Background: There are an estimated 3.5 million people in the United States living with Hepatitis C virus (HCV); 75-85% of those will develop a chronic infection that can result in liver complications. It is crucial to identify positive infections immediately to ensure linkage to a provider and prevent the advancement of HCV. Initial face-to-face contact in the hospital with a patient can lead to successful outpatient care. The purpose of this retrospective cohort study is to determine if patients who are identified to be positive for HCV will seek medical follow-up care if their initial contact with a patient navigator is face-to-face (in person) or non-face-to-face (over the phone).

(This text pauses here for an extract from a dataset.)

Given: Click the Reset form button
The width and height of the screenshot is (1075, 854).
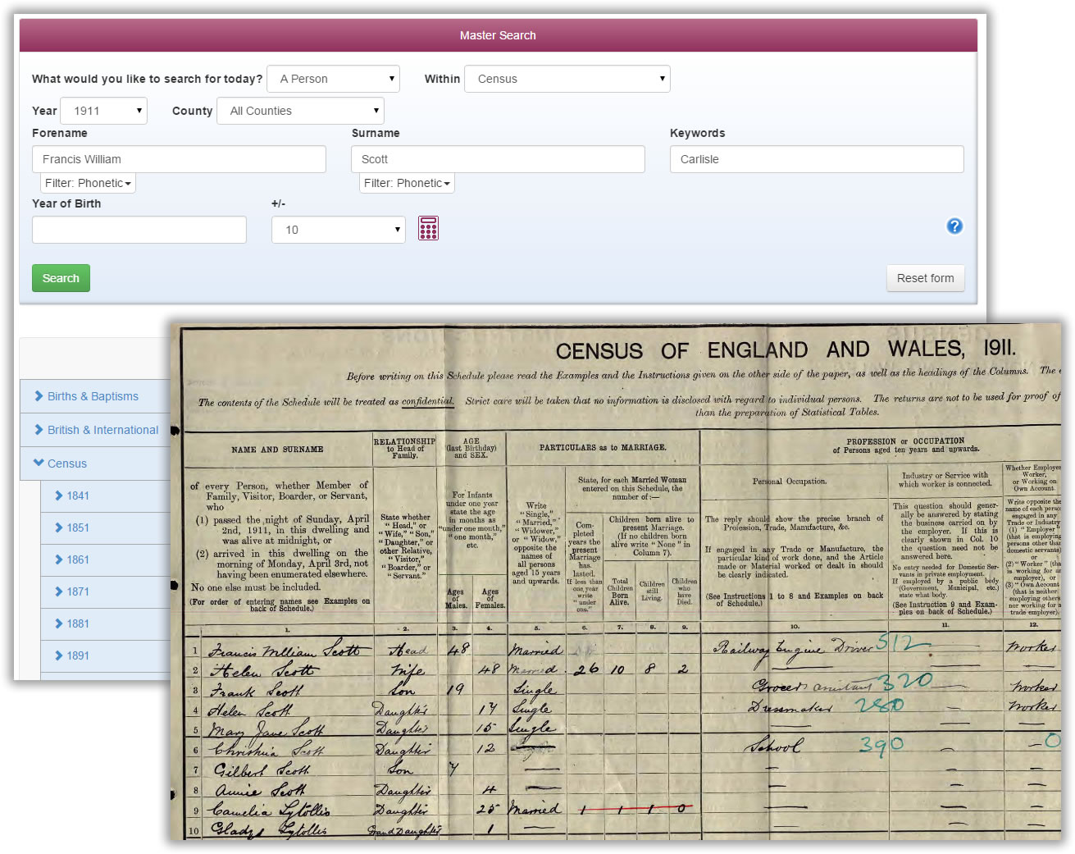Looking at the screenshot, I should pos(925,278).
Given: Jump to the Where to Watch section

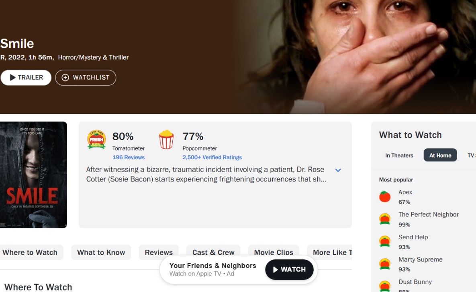Looking at the screenshot, I should pos(30,253).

Methods: This study was conducted at Jersey City Medical Center (JCMC) where all patients over the age of 18 who are admitted on an inpatient floor are routinely screened for HCV. This was a retrospective cohort study of HCV RNA positive patients who were tested and outreached at JCMC from June 1, 2017 to August 31, 2018. Obtaining HCV antibody (AB) results within 24 hours allowed navigators to make a face-to-face encounter with all eligible patients. Navigators provided HCV streamline education, collected contact information, and scheduled follow-up appointments. Descriptive statistics and Chi-Square was used to analyze the number of patients who attended their scheduled appointments with a provider in order to compare linkage to care rates between face-to-face and non-face-to-face initial encounters. Patients who were already in care, expired, moved, incarcerated, or terminally ill were excluded from the analysis.

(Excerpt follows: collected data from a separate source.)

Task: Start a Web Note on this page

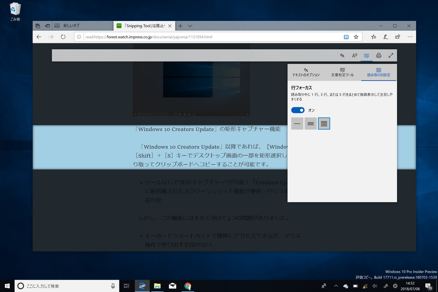Action: click(x=386, y=37)
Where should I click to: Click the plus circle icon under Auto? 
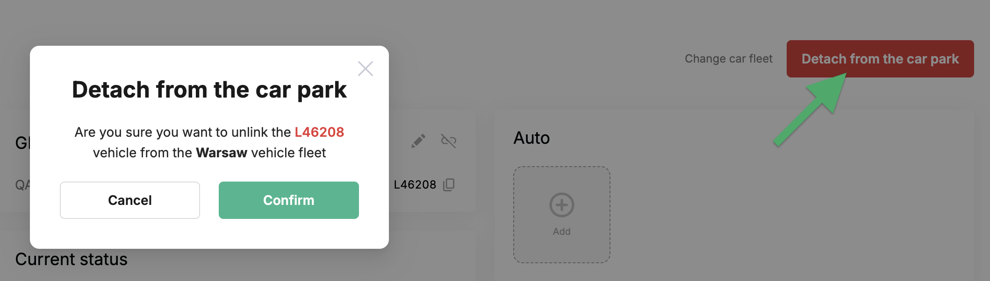(562, 205)
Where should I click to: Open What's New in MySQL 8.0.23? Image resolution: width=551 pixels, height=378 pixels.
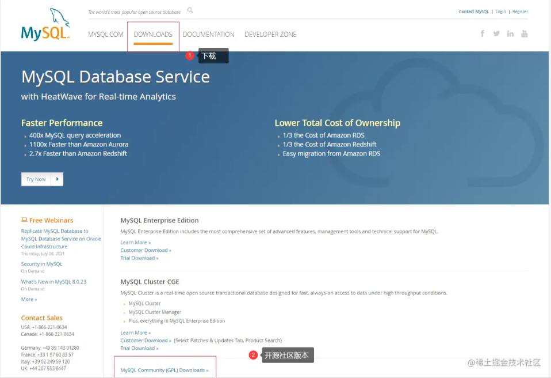[x=53, y=282]
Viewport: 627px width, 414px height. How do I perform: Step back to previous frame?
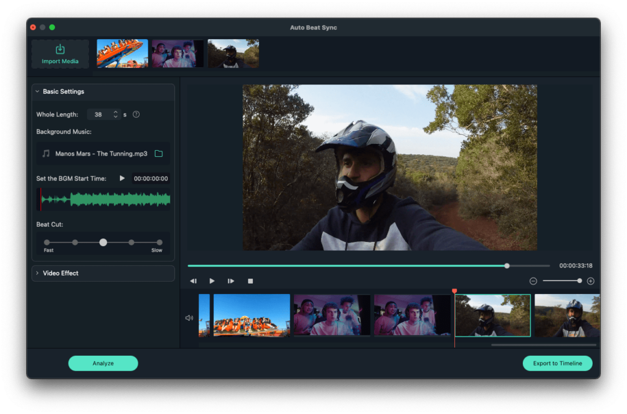pyautogui.click(x=193, y=281)
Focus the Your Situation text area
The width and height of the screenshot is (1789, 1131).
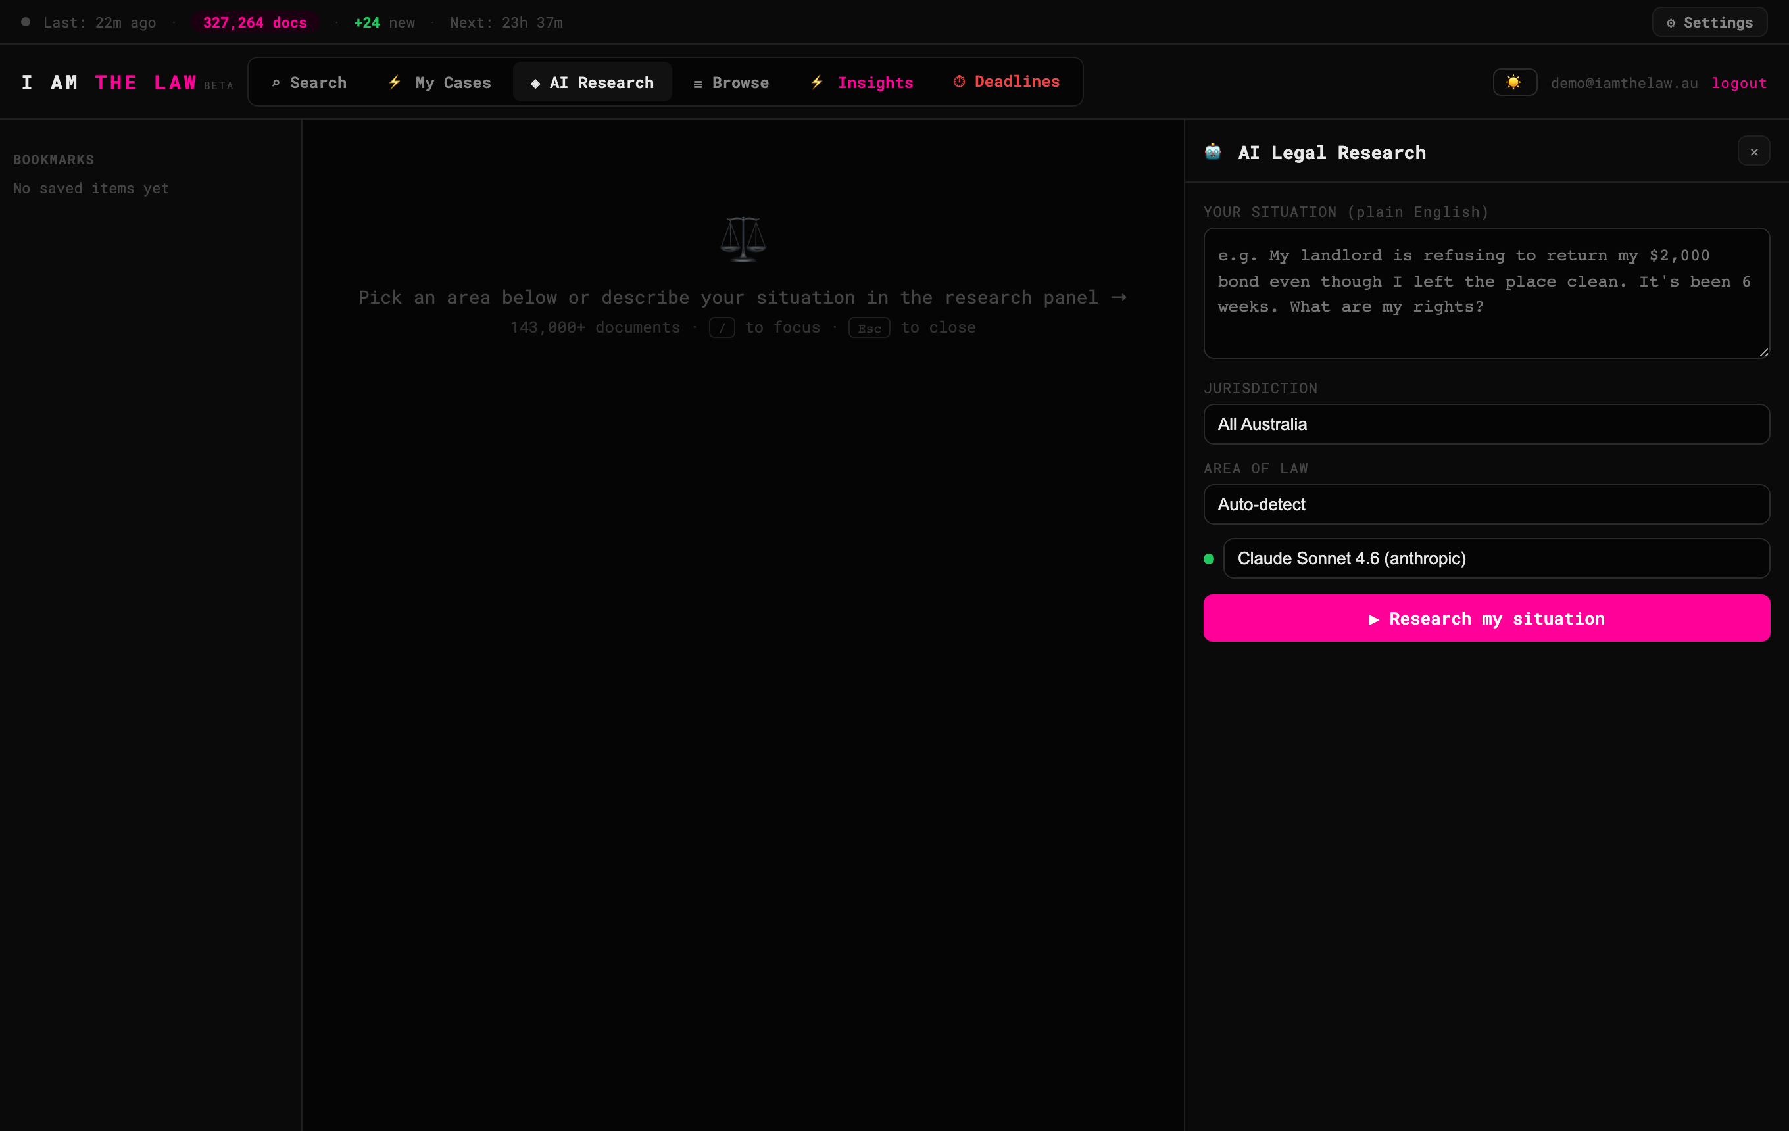click(x=1487, y=293)
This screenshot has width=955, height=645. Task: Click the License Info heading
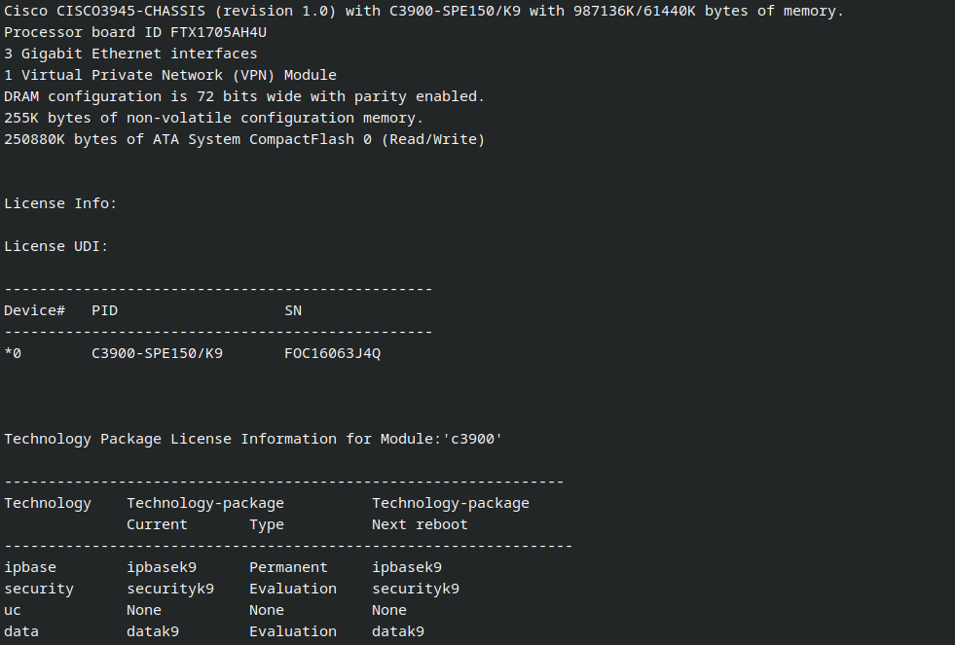60,203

Results: JCMC identified 146 patients who required linkage to care. 50 out of 71 (70%) of these patients were successfully linked after a face-to-face encounter with a patient navigator. When the initial contact with the patient was made over the phone or non-face-to-face, 28 out of 75 (37%) attended their first appointment. Our results show a statistically significant difference between initial encounter types and linkage rates. Patients who were initially contacted face-to-face in the hospital were more likely to attend their appointment compared to those patients whose initial encounter was non-face-to-face (x2=16.04; df=1; p=0.000062).

Conclusions: Engaging with a patient face-to-face in an inpatient setting can have an impact on patient’s attendance to their first HCV follow-up appointment. By obtaining patients HCV AB results within 24 hours gives the Navigators a better chance at initiating contact with the patient. Face-to-face initial contact provides Navigators with the opportunity to build rapport with the patient and gather correct contact information for post discharge follow-up. Initial face-to-face contact with the patient while they are still in the hospital will lead to more successful linkage rates.